**What is expected:** Each of the entries beneath this task should be written out exactly.

**Data for the task:**
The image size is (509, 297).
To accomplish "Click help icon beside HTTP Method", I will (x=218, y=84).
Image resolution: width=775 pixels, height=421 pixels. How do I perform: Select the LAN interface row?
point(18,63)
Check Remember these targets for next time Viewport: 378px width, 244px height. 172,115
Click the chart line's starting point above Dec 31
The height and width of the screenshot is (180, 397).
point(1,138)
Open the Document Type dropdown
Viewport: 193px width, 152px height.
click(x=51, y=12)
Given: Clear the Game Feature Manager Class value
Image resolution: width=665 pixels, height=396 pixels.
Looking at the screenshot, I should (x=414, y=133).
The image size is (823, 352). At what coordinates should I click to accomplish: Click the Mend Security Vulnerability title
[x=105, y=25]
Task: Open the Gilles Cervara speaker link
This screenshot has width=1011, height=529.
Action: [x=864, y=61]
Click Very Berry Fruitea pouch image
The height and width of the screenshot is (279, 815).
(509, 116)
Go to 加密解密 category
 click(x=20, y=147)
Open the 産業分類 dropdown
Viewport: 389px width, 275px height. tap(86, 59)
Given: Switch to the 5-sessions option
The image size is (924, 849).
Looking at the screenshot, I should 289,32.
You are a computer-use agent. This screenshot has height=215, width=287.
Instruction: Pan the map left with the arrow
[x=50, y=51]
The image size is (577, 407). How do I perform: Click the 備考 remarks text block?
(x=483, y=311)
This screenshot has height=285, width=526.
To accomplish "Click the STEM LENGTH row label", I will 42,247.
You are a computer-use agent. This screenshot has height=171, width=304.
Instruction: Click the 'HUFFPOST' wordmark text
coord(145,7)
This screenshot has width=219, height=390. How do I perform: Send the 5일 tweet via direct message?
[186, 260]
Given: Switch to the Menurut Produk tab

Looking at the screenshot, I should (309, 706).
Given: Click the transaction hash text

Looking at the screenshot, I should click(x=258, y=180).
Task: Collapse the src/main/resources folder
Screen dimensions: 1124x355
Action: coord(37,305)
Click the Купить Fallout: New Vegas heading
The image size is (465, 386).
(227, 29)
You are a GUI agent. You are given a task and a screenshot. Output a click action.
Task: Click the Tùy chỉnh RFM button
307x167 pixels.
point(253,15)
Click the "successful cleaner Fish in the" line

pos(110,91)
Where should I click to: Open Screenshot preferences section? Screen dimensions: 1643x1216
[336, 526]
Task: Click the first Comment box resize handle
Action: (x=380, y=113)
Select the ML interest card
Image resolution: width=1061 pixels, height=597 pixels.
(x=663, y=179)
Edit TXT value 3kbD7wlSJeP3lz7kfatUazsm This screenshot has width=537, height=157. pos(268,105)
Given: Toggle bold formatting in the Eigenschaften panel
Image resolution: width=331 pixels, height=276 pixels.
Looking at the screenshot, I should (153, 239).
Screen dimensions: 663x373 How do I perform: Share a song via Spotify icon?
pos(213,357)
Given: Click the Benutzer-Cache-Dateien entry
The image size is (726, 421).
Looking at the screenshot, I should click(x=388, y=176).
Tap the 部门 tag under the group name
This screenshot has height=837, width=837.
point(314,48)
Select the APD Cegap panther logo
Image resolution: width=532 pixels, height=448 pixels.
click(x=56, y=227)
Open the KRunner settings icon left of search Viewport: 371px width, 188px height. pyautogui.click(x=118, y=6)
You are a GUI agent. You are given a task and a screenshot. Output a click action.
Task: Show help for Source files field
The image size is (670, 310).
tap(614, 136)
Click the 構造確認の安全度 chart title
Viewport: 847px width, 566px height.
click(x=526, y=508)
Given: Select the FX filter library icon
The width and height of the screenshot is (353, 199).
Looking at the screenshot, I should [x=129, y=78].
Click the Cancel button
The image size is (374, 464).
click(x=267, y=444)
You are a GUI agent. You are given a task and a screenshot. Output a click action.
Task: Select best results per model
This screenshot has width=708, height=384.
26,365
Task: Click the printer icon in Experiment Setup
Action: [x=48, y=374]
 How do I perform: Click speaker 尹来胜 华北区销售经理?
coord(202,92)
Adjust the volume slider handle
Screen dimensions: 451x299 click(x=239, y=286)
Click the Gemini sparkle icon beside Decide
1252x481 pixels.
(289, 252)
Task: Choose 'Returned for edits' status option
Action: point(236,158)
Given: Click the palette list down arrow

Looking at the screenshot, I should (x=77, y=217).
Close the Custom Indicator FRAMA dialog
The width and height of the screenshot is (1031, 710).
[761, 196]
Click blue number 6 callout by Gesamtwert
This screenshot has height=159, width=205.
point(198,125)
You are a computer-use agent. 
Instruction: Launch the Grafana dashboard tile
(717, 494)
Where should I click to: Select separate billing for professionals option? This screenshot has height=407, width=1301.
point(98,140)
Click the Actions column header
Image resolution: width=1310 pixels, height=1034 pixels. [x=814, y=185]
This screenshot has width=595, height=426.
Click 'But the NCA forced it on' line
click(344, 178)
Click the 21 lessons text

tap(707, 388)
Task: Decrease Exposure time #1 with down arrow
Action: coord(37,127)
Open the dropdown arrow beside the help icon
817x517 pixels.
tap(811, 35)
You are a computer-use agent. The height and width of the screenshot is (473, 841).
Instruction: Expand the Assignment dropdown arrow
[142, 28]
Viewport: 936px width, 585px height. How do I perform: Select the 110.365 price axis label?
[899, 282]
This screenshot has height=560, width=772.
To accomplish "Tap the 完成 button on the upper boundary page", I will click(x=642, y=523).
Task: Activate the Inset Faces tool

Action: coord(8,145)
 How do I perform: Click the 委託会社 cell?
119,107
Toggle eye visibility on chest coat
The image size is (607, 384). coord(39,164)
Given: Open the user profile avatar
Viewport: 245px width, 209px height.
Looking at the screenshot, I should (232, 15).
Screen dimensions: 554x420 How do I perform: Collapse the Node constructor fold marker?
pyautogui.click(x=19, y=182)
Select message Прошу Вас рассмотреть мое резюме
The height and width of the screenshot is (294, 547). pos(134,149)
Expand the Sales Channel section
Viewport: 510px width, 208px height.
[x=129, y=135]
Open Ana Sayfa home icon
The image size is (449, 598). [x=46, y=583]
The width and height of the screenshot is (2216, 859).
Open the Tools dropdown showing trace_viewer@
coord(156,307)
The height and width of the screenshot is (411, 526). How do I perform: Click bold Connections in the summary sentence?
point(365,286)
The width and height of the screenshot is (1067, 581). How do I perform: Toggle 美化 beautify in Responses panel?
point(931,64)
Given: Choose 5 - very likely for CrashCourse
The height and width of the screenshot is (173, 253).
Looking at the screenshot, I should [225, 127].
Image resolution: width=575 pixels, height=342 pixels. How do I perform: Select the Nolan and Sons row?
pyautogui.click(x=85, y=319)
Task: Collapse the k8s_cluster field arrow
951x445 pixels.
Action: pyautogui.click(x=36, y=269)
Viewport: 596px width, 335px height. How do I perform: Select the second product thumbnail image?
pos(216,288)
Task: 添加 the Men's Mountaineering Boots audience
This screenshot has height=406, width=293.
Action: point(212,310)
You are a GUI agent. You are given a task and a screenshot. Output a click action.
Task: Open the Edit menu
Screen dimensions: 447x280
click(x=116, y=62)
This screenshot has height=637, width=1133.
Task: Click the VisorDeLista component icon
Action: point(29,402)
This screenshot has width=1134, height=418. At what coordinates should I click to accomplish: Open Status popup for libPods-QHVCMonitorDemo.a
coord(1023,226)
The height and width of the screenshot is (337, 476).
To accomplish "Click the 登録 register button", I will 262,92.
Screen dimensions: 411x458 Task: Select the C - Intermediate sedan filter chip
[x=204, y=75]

**Answer for this exercise:**
The image size is (509, 297).
To accomplish "Click help icon beside HTTP Method", I will (x=218, y=84).
Image resolution: width=775 pixels, height=421 pixels. How do I perform: Select the LAN interface row?
point(18,63)
Check Remember these targets for next time Viewport: 378px width, 244px height. 172,115
Click the chart line's starting point above Dec 31
The height and width of the screenshot is (180, 397).
point(1,138)
Open the Document Type dropdown
Viewport: 193px width, 152px height.
click(x=51, y=12)
Given: Clear the Game Feature Manager Class value
Image resolution: width=665 pixels, height=396 pixels.
Looking at the screenshot, I should (x=414, y=133).
The image size is (823, 352). At what coordinates should I click to accomplish: Click the Mend Security Vulnerability title
[x=105, y=25]
Task: Open the Gilles Cervara speaker link
This screenshot has width=1011, height=529.
Action: [x=864, y=61]
Click Very Berry Fruitea pouch image
The height and width of the screenshot is (279, 815).
(509, 116)
Go to 加密解密 category
 click(x=20, y=147)
Open the 産業分類 dropdown
Viewport: 389px width, 275px height. tap(86, 59)
Given: Switch to the 5-sessions option
The image size is (924, 849).
Looking at the screenshot, I should 289,32.
You are a computer-use agent. This screenshot has height=215, width=287.
Instruction: Pan the map left with the arrow
[x=50, y=51]
The image size is (577, 407). How do I perform: Click the 備考 remarks text block?
(x=483, y=311)
This screenshot has height=285, width=526.
To accomplish "Click the STEM LENGTH row label", I will 42,247.
You are a computer-use agent. This screenshot has height=171, width=304.
Instruction: Click the 'HUFFPOST' wordmark text
coord(145,7)
This screenshot has width=219, height=390. How do I perform: Send the 5일 tweet via direct message?
[186, 260]
Given: Switch to the Menurut Produk tab

Looking at the screenshot, I should (309, 706).
Given: Click the transaction hash text

Looking at the screenshot, I should click(x=258, y=180).
Task: Collapse the src/main/resources folder
Screen dimensions: 1124x355
Action: coord(37,305)
Click the Купить Fallout: New Vegas heading
The image size is (465, 386).
(227, 29)
You are a GUI agent. You are given a task and a screenshot. Output a click action.
Task: Click the Tùy chỉnh RFM button
307x167 pixels.
point(253,15)
Click the "successful cleaner Fish in the" line

pos(110,91)
Where should I click to: Open Screenshot preferences section? Screen dimensions: 1643x1216
[336, 526]
Task: Click the first Comment box resize handle
Action: (x=380, y=113)
Select the ML interest card
Image resolution: width=1061 pixels, height=597 pixels.
(x=663, y=179)
Edit TXT value 3kbD7wlSJeP3lz7kfatUazsm This screenshot has width=537, height=157. pos(268,105)
Given: Toggle bold formatting in the Eigenschaften panel
Image resolution: width=331 pixels, height=276 pixels.
Looking at the screenshot, I should (153, 239).
Screen dimensions: 663x373 How do I perform: Share a song via Spotify icon?
pos(213,357)
Given: Click the Benutzer-Cache-Dateien entry
The image size is (726, 421).
Looking at the screenshot, I should click(x=388, y=176).
Tap the 部门 tag under the group name
This screenshot has height=837, width=837.
point(314,48)
Select the APD Cegap panther logo
Image resolution: width=532 pixels, height=448 pixels.
click(x=56, y=227)
Open the KRunner settings icon left of search Viewport: 371px width, 188px height. pyautogui.click(x=118, y=6)
You are a GUI agent. You are given a task and a screenshot. Output a click action.
Task: Show help for Source files field
The image size is (670, 310).
tap(614, 136)
Click the 構造確認の安全度 chart title
Viewport: 847px width, 566px height.
click(x=526, y=508)
Given: Select the FX filter library icon
The width and height of the screenshot is (353, 199).
Looking at the screenshot, I should [x=129, y=78].
Click the Cancel button
The image size is (374, 464).
click(x=267, y=444)
You are a GUI agent. You are given a task and a screenshot. Output a click action.
Task: Select best results per model
This screenshot has width=708, height=384.
26,365
Task: Click the printer icon in Experiment Setup
Action: [x=48, y=374]
 How do I perform: Click speaker 尹来胜 华北区销售经理?
coord(202,92)
Adjust the volume slider handle
Screen dimensions: 451x299 click(x=239, y=286)
Click the Gemini sparkle icon beside Decide
1252x481 pixels.
(289, 252)
Task: Choose 'Returned for edits' status option
Action: point(236,158)
Given: Click the palette list down arrow

Looking at the screenshot, I should (x=77, y=217).
Close the Custom Indicator FRAMA dialog
The width and height of the screenshot is (1031, 710).
[761, 196]
Click blue number 6 callout by Gesamtwert
This screenshot has height=159, width=205.
point(198,125)
You are a computer-use agent. 
Instruction: Launch the Grafana dashboard tile
(717, 494)
Where should I click to: Select separate billing for professionals option? This screenshot has height=407, width=1301.
point(98,140)
Click the Actions column header
Image resolution: width=1310 pixels, height=1034 pixels. [x=814, y=185]
This screenshot has width=595, height=426.
Click 'But the NCA forced it on' line
click(344, 178)
Click the 21 lessons text

tap(707, 388)
Task: Decrease Exposure time #1 with down arrow
Action: coord(37,127)
Open the dropdown arrow beside the help icon
817x517 pixels.
tap(811, 35)
You are a computer-use agent. The height and width of the screenshot is (473, 841).
Instruction: Expand the Assignment dropdown arrow
[142, 28]
Viewport: 936px width, 585px height. How do I perform: Select the 110.365 price axis label?
[899, 282]
This screenshot has height=560, width=772.
To accomplish "Tap the 完成 button on the upper boundary page", I will click(x=642, y=523).
Task: Activate the Inset Faces tool

Action: coord(8,145)
 How do I perform: Click the 委託会社 cell?
119,107
Toggle eye visibility on chest coat
The image size is (607, 384). coord(39,164)
Given: Open the user profile avatar
Viewport: 245px width, 209px height.
Looking at the screenshot, I should (232, 15).
Screen dimensions: 554x420 How do I perform: Collapse the Node constructor fold marker?
pyautogui.click(x=19, y=182)
Select message Прошу Вас рассмотреть мое резюме
The height and width of the screenshot is (294, 547). pos(134,149)
Expand the Sales Channel section
Viewport: 510px width, 208px height.
[x=129, y=135]
Open Ana Sayfa home icon
The image size is (449, 598). [x=46, y=583]
The width and height of the screenshot is (2216, 859).
Open the Tools dropdown showing trace_viewer@
coord(156,307)
The height and width of the screenshot is (411, 526). How do I perform: Click bold Connections in the summary sentence?
point(365,286)
The width and height of the screenshot is (1067, 581). How do I perform: Toggle 美化 beautify in Responses panel?
point(931,64)
Given: Choose 5 - very likely for CrashCourse
The height and width of the screenshot is (173, 253).
Looking at the screenshot, I should [225, 127].
Image resolution: width=575 pixels, height=342 pixels. How do I perform: Select the Nolan and Sons row?
pyautogui.click(x=85, y=319)
Task: Collapse the k8s_cluster field arrow
951x445 pixels.
Action: pyautogui.click(x=36, y=269)
Viewport: 596px width, 335px height. How do I perform: Select the second product thumbnail image?
pos(216,288)
Task: 添加 the Men's Mountaineering Boots audience
This screenshot has height=406, width=293.
Action: point(212,310)
You are a GUI agent. You are given a task and a screenshot. Output a click action.
Task: Open the Edit menu
Screen dimensions: 447x280
click(x=116, y=62)
This screenshot has height=637, width=1133.
Task: Click the VisorDeLista component icon
Action: point(29,402)
This screenshot has width=1134, height=418. At what coordinates should I click to accomplish: Open Status popup for libPods-QHVCMonitorDemo.a
coord(1023,226)
The height and width of the screenshot is (337, 476).
To accomplish "Click the 登録 register button", I will 262,92.
Screen dimensions: 411x458 Task: Select the C - Intermediate sedan filter chip
[x=204, y=75]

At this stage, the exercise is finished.